**TASK ITEM:** Reproduce verbatim the line containing "Image resolution: width=661" and every line that follows it through the end of the entries below, omitting all pictures.

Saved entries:
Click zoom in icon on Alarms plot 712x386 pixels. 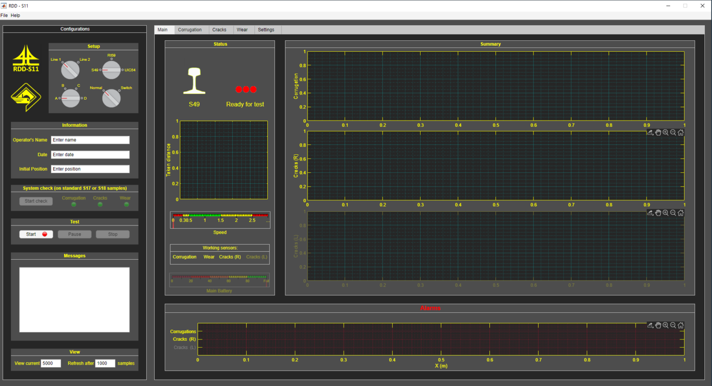click(x=665, y=325)
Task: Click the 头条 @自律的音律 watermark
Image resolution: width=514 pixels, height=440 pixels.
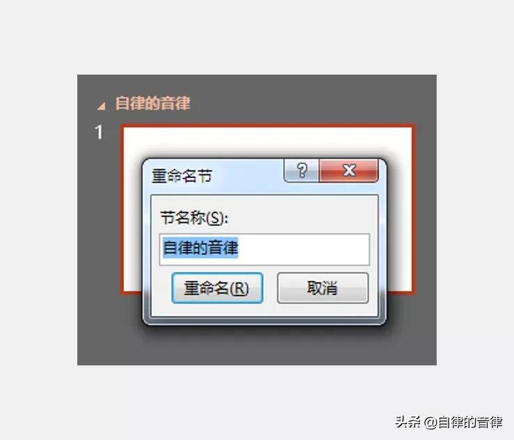Action: tap(449, 422)
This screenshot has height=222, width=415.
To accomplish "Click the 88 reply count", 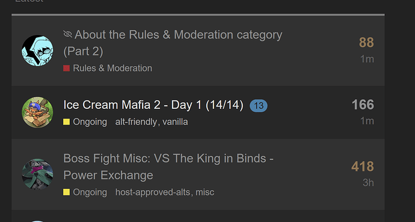I will pyautogui.click(x=366, y=43).
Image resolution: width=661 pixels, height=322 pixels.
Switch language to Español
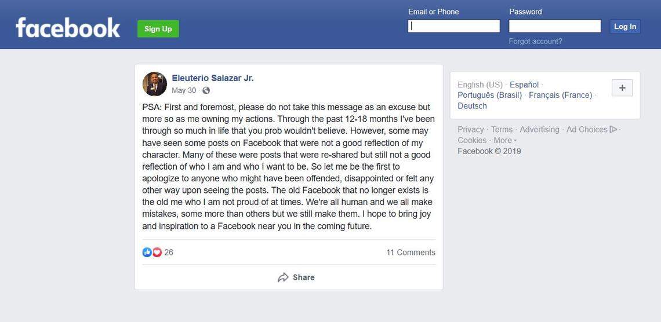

**SOLVED PROBLEM:**
Image resolution: width=661 pixels, height=322 pixels.
Switch language to Español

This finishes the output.